Well, let me clarify once again that I don't personally support the death penalty for heresy. But no doubt Justinian was thinking of verses like this:
Then Elijah commanded them, “Seize the prophets of Baal. Don’t let anyone get away!” They seized them, and Elijah had them brought down to the Kishon Valley and slaughtered there. (1 Kings 18:40)
Justinian was a Christian Taliban, just like Calvin and Pope Leo. Evil men who killed other men for disagreeing with them on religious matters.
Elijah was commanding Jews under the Torah. We're not Jews. Justinian, Cauvin, Pope Leo, you and I are Christians, living under the law of Jesus.

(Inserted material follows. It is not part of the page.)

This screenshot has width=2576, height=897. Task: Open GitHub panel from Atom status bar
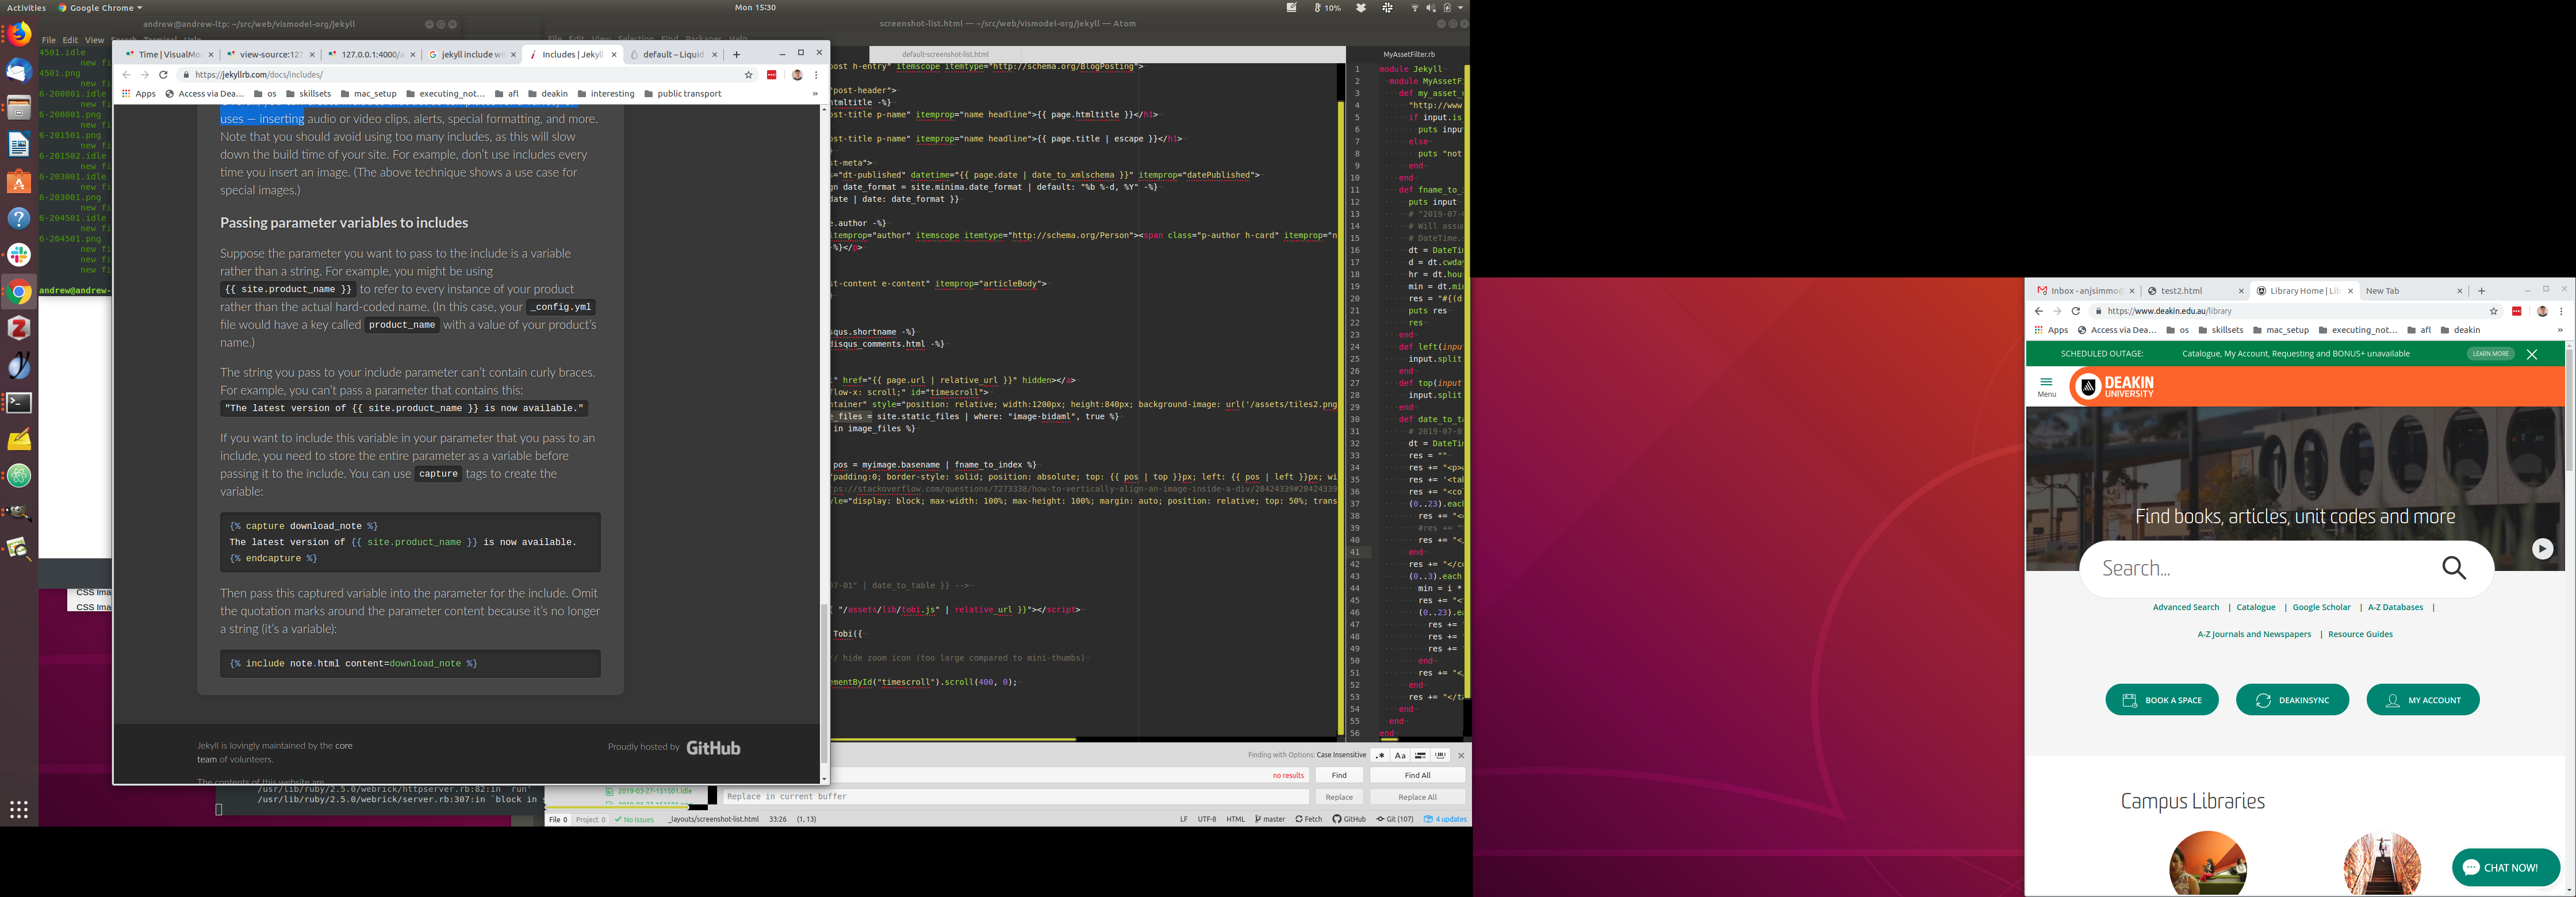1349,819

Justinian could no more justify what he did under Jesus' law than you can. He was wrong, and BECAUSE he was wrong, he left a legacy of evil within the church and the mind of the West so deep that it ended up being the primary reason that Christianity has been demoted and sent off to the woodshed. BECAUSE the Christian Church very confidently went around killing heretics for 1400 years - from the late 300s until the 1800s - it became a legitimate object of disgust, such that when people seized control of their governments through popular revolutions, EVERYWHERE they did so they ripped any residual power out of the hands of the church. And they were right in doing so. The Church failed, because it would not renounce bloodshed to get its way. Remember, the reason that the formerly Christian East went over so rapidly to Islam was that the Christian East was still the Roman Empire, and despite being Christian, the Christian Romans would not give up the enslavement of their fellow Christians. They had all sorts of elaborate Christian defenses of a practice that cannot be defended under the law of Jesus. (So did the Confederates.)

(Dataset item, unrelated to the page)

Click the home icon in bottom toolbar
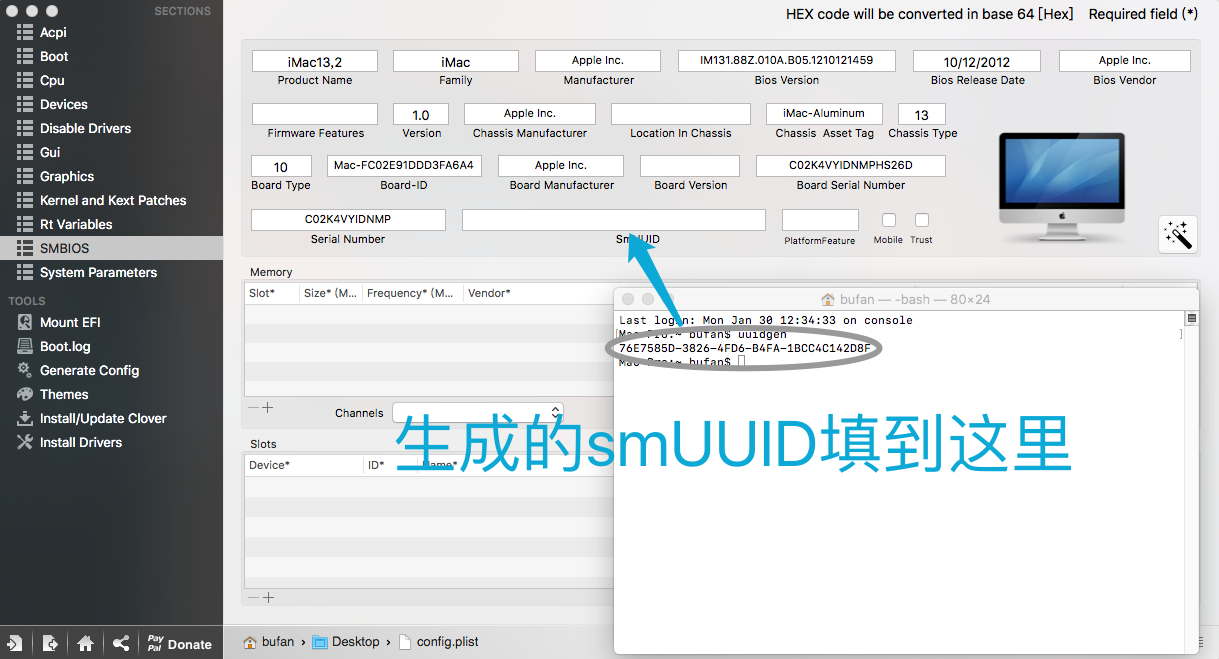This screenshot has width=1219, height=659. [85, 643]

When the Muslims swept in, they offered freedom from slavery to Christian masters for anybody who renounced Christianity for Islam. And thus Christianity swiftly lost half of its members in the East - because Christianity meant continuing to groan in the chains of slavery, to another Christian no less - and all of it justified legally by the established Catholic Church of the Byzantine Empire - while Islam meant freedom.

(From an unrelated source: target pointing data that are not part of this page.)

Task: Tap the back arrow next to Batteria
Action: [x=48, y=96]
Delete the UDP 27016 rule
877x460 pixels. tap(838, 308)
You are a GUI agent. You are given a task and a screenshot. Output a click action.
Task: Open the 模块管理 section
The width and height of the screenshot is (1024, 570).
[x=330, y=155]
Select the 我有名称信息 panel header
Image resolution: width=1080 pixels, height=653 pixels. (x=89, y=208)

The Muslims of that time were closer to following the law of Jesus than the Byzantine Christians they conquered. Or the Confederates for that matter.
The law of Jesus has been around since the First Century and is very clear.
What Justinian did defies it.
What Leo and Cauvin and Luther and others of that era did defies it.
What the Confederates did defies us.
What we do in our own day defies it.
It's been clear since Jesus said it, and for any Christian to devise a way around it so he can wield greater political power over other man than God gave to men is always, and always has been, evil and perfectly obviously so. The Quakers managed to get this right in the 1650s, before Cromwell and his Puritans went and burnt down Ireland, and half a century before Salem's Christians hanged their witches.
Christian violence has been indefensible since Jesus.
Cultural defenses and "time, place and manner" defenses are unavailing.
Christians should man up, face down the evil in themselves, acknowledge the evil of their own past actions and repent them, and also acknowledge the evils done by their countries, their cultures, their governments and churches, cease to try to defend it, admit it was wrong, repent it, and move forward determined not to REPEAT it, and not to try to JUSTIFY evils past.
And to not let each other getting away with trying to let the past off the hook.
It was sin, and they knew it. If they DIDN'T, then how can ANY Christian look back at them as teachers at all. If they were so incapable of reading Jesus and knowing they could not put men into the fire and follow him, then they were complete morons, and violent thugs, who have NOTHING AT ALL to teach us today, other than how NOT to be.
That George Fox and the Quakers, simple peasants, managed to understand this completely way back then puts the lie to the cultural argument. The culture itself was bad, and it produced bad fruit, and there were Christians in the middle of it who knew it and who followed Christ and didn't justify any of it.
That means that it was ENTIRELY possible, even for little, relatively uneducated people, to get it right.
Which means that a lawyer like Cauvin, or a highly educated grandee like Pope Leo, have NO EXCUSE.
And it means that Christians should STOP trying to excuse them. "The times" doesn't cut it. Jesus PRECEDED their times, and people DURING their times DID get it. They have NO excuse, and they shouldn't be accorded any. They were criminals, they did great evil to other men, and to the Church, and to the reputation of God all around the world. Their evil thoughts contaminated their theologies and left them weak and useless. If we're going to insist on listening to theologians of the 16th and 17th Centuries as the basis of anything, then we have no excuse - if we're going to follow Christ anyway - to not just dump all of them and listen to George Fox. He's a bit of an earnest simpleton, but at least he heard the Holy Spirit and FOLLOWED it, and he and his'n at least acted the way Jesus said to act. The Quakers were better than the Catholics or Protestants of that violent era, so if we're going to pick a theology from the 1500s and 1600s to follow, if we don't want to run out on Jesus in the process then we should all be following the Quakers of back then. They didn't kill anybody, which makes their religion more Christian than the other "Christians" that modern day Christians are trying to excuse.
There is no excuse for what Cauvin did. It was evil. Pure and simple.